Prof. Dr. Gunnar Winkler; Foto: privat

Die Leibniz-Sozietät der Wissenschaften zu Berlin e.V. trauert um ihr Mitglied,
den international bekannten Sozialwissenschaftler Prof. Dr. Gunnar Winkler

Er verstarb am 17.07. 2019 im Alter von 88 Jahren.

Prof. Dr. Gunnar Winkler gehörte einer Generation an, deren Werdegang nach dem II. Weltkrieg unmittelbar mit Gründung und Existenz der DDR verbunden war. Berufliche Entwicklung, wissenschaftliche und politische Karriere standen so in einem Verweisungszusammenhang, der Möglichkeiten erschloss und Verpflichtung wurde. Mit dem Ende dieses Staates, welches weitgehend gleichzusetzen war mit dem Ende der beruflichen Karriere, zerbrach dieser Zusammenhang. Für Gunnar Winkler ist dennoch eine Kontinuität in Wissenschaft und politischer Wirkung festzuhalten, die nicht als Verklärung des Vergangenen denunziert werden sollte, sondern vor allem eine aktive Haltung zu den Herausforderungen der Zeit ermöglichte. Gunnar Winkler hat sich und einigen seiner Mitarbeiterinnen und Mitarbeiter nach der Abwicklung der Akademie der Wissenschaften neue Betätigungsfelder erschlossen. Verbitterter Rückzug war seine Sache nicht, ebenso nicht Anbiederung.

Gunnar Winkler wurde am 21. März 1931 in Hamburg geboren. Sein Vater war Dachdecker, die Mutter Angestellte. Unmittelbar nach dem Krieg trat er in die KPD ein, die wenig später durch den Zusammenschluss mit der SPD zur SED wurde. Während des Krieges hatte er die Volksschule absolviert. 1948 begann er eine Ausbildung als Bergmann im Uranbergbau bei der Wismut und arbeitete zunächst als Hauer und Steiger unter Tage.
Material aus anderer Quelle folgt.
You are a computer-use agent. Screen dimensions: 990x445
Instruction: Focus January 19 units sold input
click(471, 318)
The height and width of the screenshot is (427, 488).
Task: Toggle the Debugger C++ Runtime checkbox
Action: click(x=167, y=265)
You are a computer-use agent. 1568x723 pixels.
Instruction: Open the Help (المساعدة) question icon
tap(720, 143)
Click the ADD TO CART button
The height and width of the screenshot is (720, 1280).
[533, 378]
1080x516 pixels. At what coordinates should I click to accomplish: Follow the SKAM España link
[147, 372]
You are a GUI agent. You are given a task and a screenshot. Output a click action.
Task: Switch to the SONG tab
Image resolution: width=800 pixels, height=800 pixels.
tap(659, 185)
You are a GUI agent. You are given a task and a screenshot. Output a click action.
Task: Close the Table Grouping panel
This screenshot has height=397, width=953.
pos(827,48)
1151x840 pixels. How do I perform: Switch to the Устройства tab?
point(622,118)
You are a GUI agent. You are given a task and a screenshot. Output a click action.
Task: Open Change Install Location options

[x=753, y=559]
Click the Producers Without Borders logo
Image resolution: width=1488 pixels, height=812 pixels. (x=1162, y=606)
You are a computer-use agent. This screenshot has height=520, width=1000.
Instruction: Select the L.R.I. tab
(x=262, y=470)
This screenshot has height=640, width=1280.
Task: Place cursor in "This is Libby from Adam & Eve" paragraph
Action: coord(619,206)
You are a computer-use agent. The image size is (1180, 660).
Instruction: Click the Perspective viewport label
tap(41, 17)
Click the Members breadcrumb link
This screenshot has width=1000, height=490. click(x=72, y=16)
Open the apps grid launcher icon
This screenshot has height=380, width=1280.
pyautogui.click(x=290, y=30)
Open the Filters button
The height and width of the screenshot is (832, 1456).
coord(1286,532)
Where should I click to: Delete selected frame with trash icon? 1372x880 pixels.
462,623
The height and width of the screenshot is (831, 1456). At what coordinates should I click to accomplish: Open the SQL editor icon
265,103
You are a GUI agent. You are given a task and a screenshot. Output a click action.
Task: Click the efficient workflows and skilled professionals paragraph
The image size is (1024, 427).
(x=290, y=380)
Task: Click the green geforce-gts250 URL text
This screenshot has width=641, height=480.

Bei der Wismut wurde er hauptamtlicher Sekretär der Freien Deutschen Jugend (FDJ). Dem folgte die Delegierung an die Arbeiter-und-Bauern-Fakultät und anschließend von 1952 bis 1956 ein Studium der Wirtschaftswissenschaften in Leipzig und Halle. Es war der für viele seiner Generation prägende soziale Aufstieg.

Die Herkunft aus der Arbeitsklasse, die Erfahrung harter, körperlicher Arbeit blieben für Gunnar Winkler sehr bedeutsam, ebenso gilt das für die enge Bindung an die Gewerkschaft. Von 1956 bis 1967 war er wissenschaftlicher Assistent, danach Dozent an der Gewerkschaftshochschule in Bernau. An dieser Hochschule promovierte er und wurde zum ordentlichen Professor für sozialistische Betriebswirtschaft sowie zum Leiter der Sektion Arbeit und Sozialpolitik berufen. Bernau und auch die Gewerkschaftshochschule blieben für Gunnar Winkler auch späterhin Lebensmittelpunkt wie ein wichtiger Orientierungspunkt. In Bernau lebte er mit der Familie, seiner Frau und den vier Töchtern. All das verweist auf eine Bodenhaftung, mit der wohl erst eine so sichtbare lebensbiografische Kontinuität möglich wird. Und zugleich erklären sich daraus auch seine eigene Art eher zurückhaltender, zumeist pragmatischer Sachlichkeit und eine verschmitzte, humorvolle persönliche Ausstrahlung, die ihm viel Anerkennung gebracht haben.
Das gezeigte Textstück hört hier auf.